> Assignment: Below is a listing. Quote from it, exactly, the lines from the one containing "Image resolution: width=1456 pixels, height=819 pixels. At" down to the one containing "The height and width of the screenshot is (812, 1482).", both ends included, and nothing else.

═══ Input records ═══

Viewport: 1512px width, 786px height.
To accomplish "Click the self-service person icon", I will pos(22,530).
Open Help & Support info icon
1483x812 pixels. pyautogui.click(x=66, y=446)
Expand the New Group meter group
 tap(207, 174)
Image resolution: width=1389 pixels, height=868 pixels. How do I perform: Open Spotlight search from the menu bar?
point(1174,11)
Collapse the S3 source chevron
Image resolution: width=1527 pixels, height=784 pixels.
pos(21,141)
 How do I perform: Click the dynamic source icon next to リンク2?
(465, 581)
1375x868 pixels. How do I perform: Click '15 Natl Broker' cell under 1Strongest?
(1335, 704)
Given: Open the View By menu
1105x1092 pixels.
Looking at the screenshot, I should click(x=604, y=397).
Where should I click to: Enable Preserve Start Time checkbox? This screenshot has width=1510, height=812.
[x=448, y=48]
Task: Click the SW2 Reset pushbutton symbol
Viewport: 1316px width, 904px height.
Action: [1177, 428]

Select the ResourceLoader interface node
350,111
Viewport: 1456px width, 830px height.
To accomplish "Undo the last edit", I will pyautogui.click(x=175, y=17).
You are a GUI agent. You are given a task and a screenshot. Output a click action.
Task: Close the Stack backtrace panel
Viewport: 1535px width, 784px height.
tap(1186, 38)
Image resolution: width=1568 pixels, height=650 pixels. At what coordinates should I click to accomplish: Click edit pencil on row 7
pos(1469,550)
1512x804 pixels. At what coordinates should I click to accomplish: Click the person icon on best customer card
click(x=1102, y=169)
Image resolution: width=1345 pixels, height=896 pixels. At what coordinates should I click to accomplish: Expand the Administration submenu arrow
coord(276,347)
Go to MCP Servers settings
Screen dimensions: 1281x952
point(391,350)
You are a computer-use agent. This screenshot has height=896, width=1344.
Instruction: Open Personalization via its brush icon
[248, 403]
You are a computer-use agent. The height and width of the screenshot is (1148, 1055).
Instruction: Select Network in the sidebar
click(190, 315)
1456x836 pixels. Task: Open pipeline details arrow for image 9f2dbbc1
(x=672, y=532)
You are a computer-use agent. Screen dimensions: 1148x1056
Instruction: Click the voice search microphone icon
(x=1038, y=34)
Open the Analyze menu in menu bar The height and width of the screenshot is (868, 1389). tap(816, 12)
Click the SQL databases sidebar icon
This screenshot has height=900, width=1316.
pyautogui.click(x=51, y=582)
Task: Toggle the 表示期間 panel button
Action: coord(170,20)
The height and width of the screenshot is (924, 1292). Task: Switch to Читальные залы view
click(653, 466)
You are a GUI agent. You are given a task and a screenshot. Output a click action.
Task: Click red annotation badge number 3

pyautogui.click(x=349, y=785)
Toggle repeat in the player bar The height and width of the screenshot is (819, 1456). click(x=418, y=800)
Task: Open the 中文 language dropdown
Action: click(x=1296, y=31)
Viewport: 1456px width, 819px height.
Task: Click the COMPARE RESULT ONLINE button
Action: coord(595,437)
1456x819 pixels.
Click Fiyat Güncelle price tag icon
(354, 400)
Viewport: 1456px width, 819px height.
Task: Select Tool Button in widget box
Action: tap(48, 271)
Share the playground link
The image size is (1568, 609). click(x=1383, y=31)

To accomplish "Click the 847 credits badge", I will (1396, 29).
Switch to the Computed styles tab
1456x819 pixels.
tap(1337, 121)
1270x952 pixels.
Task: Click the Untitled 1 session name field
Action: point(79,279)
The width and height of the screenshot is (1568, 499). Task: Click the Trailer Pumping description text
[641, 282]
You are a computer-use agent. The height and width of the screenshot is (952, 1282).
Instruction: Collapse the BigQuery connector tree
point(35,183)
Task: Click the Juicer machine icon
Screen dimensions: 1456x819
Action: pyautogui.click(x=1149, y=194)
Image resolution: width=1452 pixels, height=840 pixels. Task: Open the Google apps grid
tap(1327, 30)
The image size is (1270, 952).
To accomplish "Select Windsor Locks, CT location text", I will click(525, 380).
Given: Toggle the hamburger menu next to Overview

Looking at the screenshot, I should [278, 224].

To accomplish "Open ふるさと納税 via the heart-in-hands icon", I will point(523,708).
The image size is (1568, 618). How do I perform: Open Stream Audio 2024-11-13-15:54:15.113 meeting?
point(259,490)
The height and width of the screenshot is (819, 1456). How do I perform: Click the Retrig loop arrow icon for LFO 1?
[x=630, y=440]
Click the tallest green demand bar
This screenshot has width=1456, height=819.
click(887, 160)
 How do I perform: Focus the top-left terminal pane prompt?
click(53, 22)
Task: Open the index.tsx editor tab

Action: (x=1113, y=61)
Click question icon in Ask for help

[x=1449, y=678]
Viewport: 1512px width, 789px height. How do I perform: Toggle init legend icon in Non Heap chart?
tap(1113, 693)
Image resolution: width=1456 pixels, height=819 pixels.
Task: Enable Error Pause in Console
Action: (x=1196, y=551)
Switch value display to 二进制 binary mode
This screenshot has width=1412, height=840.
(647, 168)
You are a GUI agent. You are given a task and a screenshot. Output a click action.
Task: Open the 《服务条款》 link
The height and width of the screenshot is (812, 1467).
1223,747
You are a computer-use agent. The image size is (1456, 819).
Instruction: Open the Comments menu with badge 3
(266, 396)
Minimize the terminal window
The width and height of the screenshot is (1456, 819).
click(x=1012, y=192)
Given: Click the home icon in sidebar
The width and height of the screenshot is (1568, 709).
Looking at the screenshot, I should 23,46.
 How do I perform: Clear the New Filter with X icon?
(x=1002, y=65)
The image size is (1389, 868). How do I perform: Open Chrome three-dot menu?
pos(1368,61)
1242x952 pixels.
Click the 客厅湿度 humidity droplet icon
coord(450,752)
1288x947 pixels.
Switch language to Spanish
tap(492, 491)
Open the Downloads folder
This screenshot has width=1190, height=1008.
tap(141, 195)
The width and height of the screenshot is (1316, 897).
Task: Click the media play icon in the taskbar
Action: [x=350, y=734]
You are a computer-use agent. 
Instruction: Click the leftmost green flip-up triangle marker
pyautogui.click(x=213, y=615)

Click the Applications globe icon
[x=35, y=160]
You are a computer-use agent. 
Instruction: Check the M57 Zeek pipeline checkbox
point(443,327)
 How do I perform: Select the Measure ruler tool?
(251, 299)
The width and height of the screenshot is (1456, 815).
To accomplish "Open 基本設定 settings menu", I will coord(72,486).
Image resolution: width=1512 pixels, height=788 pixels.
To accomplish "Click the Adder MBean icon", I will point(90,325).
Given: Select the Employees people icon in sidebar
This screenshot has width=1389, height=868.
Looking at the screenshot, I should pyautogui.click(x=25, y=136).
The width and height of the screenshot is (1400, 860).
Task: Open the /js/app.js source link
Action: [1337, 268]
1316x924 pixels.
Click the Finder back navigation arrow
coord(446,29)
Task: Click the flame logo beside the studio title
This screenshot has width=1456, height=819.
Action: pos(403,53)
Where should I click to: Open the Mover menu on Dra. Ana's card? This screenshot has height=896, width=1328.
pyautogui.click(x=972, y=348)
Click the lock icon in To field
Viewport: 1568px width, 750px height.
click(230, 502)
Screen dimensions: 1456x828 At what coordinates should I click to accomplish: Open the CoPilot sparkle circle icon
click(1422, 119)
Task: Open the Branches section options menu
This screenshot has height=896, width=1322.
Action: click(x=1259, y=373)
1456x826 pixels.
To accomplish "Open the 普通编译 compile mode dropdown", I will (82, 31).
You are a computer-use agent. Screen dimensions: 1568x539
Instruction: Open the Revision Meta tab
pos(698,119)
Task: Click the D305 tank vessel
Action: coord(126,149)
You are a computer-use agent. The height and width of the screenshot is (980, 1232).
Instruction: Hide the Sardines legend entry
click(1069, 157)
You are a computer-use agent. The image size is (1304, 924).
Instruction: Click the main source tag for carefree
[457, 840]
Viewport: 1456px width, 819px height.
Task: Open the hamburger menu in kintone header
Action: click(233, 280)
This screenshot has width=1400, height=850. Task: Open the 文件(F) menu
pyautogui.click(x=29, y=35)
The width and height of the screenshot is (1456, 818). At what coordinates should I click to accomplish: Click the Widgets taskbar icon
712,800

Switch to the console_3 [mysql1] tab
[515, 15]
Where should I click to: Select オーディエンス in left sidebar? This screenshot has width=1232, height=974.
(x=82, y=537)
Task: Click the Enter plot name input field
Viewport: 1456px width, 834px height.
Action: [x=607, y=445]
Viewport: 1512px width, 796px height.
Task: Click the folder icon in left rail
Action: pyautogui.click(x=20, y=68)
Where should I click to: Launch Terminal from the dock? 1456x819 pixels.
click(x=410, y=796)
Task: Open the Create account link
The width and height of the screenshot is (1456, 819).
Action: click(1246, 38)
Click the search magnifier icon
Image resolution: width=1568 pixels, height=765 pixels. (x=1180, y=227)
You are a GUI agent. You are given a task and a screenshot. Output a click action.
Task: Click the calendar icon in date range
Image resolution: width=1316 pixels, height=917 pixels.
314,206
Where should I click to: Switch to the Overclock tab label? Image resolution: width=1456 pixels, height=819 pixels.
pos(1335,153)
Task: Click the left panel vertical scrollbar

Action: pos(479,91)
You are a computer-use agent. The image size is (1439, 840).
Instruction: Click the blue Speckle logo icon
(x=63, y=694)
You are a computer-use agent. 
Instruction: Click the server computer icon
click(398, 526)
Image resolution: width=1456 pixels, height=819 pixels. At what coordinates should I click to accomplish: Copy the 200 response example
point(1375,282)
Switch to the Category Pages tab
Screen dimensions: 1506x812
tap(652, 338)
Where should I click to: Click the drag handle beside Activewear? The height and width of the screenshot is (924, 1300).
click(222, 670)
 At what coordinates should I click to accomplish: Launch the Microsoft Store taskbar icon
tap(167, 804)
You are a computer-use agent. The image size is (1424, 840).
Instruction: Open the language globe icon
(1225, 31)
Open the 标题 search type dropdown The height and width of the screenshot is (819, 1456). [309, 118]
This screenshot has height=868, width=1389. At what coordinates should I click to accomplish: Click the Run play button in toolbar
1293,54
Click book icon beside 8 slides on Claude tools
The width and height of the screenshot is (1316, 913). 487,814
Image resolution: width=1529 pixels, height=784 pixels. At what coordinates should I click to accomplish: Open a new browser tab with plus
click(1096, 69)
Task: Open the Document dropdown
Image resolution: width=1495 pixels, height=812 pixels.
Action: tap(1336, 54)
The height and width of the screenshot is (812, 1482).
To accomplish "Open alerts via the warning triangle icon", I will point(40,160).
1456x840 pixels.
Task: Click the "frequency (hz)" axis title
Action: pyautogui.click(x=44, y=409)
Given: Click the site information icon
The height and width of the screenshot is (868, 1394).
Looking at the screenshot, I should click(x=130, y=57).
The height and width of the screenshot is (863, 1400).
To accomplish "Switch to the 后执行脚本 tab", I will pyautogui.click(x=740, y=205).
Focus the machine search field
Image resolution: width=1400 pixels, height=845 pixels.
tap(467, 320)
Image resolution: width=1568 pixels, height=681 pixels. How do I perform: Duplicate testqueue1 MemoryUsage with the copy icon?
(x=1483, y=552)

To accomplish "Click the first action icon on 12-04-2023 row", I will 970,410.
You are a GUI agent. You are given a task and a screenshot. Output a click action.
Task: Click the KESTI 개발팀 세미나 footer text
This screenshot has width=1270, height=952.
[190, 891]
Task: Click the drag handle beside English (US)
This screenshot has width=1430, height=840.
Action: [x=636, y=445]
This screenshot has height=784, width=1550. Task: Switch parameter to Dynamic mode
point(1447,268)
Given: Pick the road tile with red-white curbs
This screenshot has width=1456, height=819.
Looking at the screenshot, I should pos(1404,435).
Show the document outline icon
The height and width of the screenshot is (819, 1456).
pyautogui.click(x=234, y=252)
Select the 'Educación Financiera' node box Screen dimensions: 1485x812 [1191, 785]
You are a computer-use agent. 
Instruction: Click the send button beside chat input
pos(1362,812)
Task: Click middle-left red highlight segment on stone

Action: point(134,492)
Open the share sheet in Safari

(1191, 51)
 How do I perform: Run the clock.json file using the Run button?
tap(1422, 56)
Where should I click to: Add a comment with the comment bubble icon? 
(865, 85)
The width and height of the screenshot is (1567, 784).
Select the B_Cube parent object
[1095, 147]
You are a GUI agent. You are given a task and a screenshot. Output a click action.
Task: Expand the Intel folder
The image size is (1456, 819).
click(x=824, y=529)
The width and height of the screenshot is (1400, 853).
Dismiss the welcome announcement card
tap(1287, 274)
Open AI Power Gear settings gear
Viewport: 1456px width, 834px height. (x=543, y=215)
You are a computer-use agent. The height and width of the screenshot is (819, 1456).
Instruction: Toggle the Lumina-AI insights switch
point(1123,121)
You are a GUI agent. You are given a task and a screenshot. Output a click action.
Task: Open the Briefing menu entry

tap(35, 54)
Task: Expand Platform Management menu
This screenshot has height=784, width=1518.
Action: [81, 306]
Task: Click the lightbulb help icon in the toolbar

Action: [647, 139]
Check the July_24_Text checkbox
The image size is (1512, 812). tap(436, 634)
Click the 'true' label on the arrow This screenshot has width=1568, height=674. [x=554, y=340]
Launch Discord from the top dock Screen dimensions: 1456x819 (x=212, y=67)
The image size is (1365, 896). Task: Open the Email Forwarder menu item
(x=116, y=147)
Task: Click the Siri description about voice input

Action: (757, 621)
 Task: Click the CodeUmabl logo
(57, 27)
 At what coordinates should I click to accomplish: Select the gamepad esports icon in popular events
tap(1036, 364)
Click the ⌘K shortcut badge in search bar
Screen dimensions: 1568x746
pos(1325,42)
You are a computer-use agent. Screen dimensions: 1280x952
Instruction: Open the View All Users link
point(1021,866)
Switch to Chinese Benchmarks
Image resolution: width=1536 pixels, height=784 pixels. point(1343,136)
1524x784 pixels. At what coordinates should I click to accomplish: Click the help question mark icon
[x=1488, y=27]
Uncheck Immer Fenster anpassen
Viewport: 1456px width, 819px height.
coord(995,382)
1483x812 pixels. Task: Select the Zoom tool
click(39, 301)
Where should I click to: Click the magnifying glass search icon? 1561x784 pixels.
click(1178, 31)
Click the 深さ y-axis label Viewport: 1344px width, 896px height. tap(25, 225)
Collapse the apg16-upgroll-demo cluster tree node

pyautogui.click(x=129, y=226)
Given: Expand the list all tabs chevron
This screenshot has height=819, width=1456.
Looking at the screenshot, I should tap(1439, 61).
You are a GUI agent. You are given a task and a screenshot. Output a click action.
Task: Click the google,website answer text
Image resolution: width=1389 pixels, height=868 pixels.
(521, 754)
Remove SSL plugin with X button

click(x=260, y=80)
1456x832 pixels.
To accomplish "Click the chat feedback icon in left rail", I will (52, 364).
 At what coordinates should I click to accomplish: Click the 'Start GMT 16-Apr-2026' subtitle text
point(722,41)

═══

> Result of this task:
Image resolution: width=1456 pixels, height=819 pixels. At what coordinates should I click to accomplish: Copy the 200 response example
point(1375,282)
Switch to the Category Pages tab
Screen dimensions: 1506x812
tap(652, 338)
Where should I click to: Click the drag handle beside Activewear? The height and width of the screenshot is (924, 1300).
click(222, 670)
 At what coordinates should I click to accomplish: Launch the Microsoft Store taskbar icon
tap(167, 804)
You are a computer-use agent. The image size is (1424, 840).
Instruction: Open the language globe icon
(1225, 31)
Open the 标题 search type dropdown The height and width of the screenshot is (819, 1456). [309, 118]
This screenshot has height=868, width=1389. At what coordinates should I click to accomplish: Click the Run play button in toolbar
1293,54
Click book icon beside 8 slides on Claude tools
The width and height of the screenshot is (1316, 913). 487,814
Image resolution: width=1529 pixels, height=784 pixels. At what coordinates should I click to accomplish: Open a new browser tab with plus
click(1096, 69)
Task: Open the Document dropdown
Image resolution: width=1495 pixels, height=812 pixels.
Action: tap(1336, 54)
The height and width of the screenshot is (812, 1482).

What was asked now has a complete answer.